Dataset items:
◆ ◆ ◆ ◆ ◆

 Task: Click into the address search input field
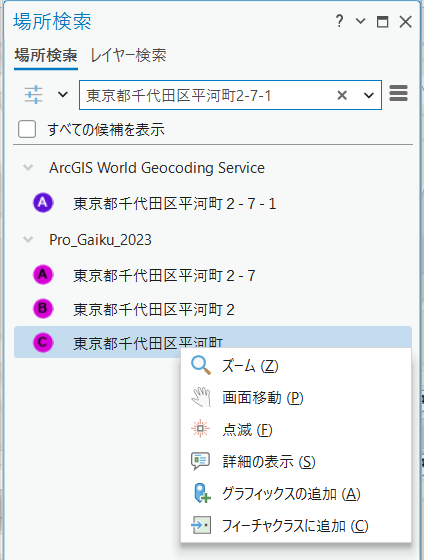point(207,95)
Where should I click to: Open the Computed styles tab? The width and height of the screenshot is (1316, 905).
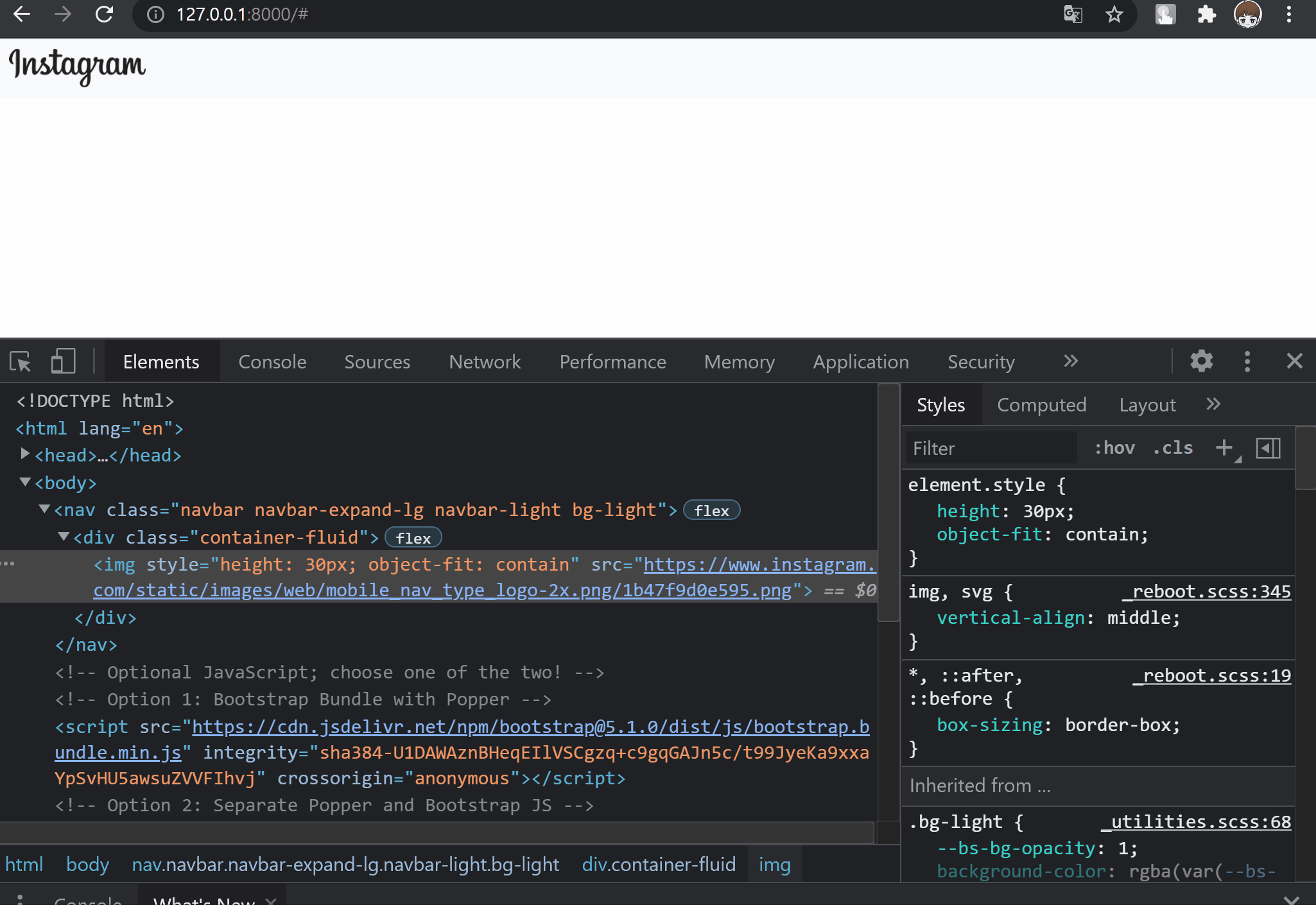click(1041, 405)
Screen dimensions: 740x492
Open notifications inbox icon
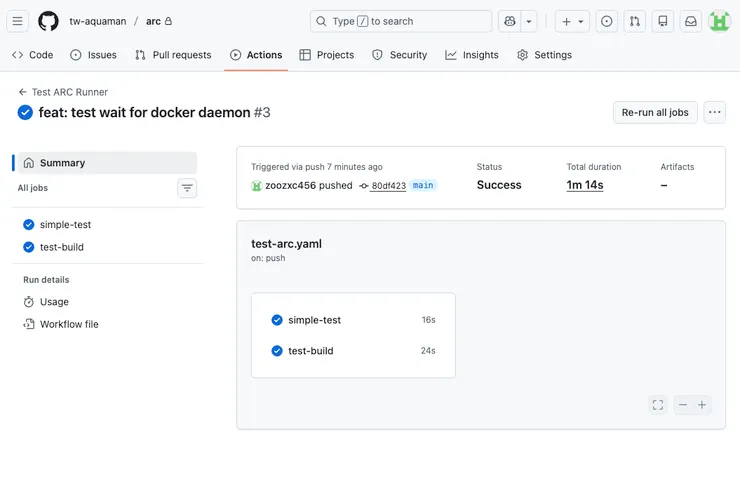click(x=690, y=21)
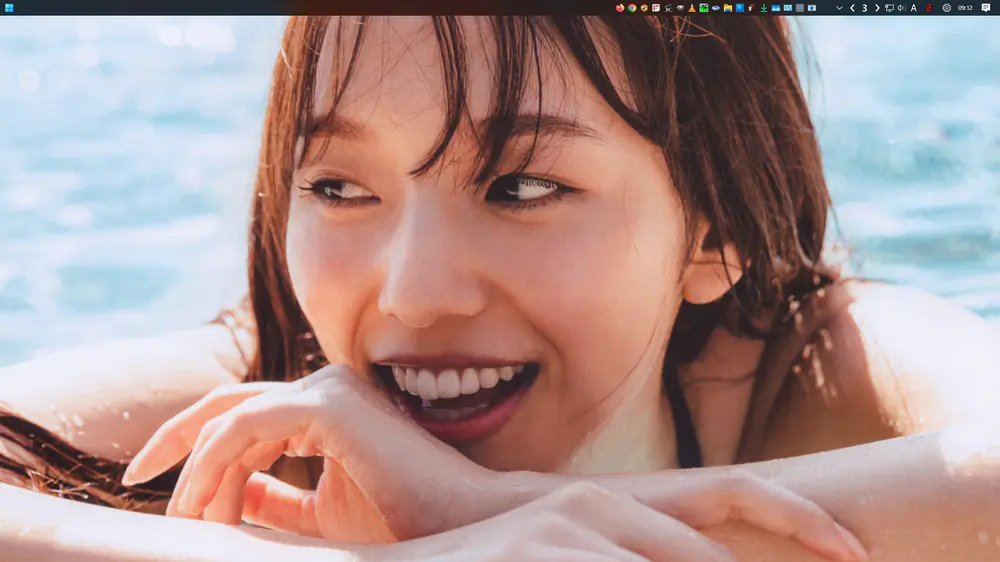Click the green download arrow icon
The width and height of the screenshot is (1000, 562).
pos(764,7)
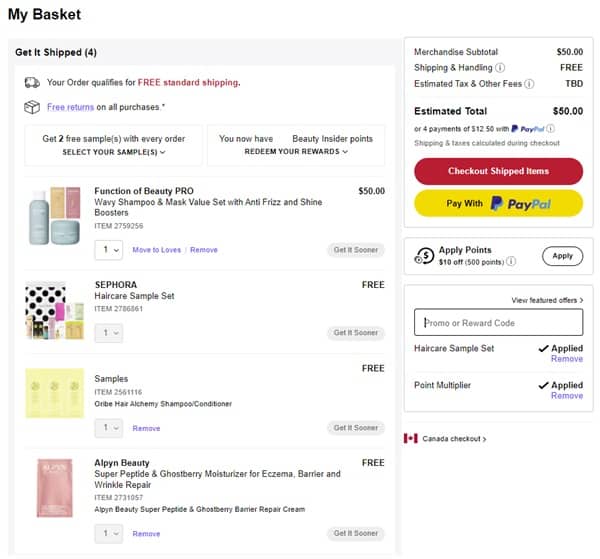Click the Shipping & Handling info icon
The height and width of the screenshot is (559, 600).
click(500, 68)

◆ ◆ ◆ ◆ ◆

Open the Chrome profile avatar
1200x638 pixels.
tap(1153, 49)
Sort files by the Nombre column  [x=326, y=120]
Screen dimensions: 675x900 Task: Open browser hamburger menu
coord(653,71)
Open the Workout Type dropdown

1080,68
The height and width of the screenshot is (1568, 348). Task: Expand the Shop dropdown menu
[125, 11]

◆ ◆ ◆ ◆ ◆

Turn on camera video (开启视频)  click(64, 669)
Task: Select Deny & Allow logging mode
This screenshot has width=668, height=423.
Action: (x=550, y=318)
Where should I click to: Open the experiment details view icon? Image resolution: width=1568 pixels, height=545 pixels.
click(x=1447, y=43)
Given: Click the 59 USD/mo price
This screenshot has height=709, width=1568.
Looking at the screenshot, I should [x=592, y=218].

◆ ◆ ◆ ◆ ◆

Replace "price" with "amount" in the rows from the line with "Given: Click the 59 USD/mo price" to the line with "Looking at the", and give only those lines again with everything else unchanged.

#### Expected output
Given: Click the 59 USD/mo amount
This screenshot has height=709, width=1568.
Looking at the screenshot, I should [x=592, y=218].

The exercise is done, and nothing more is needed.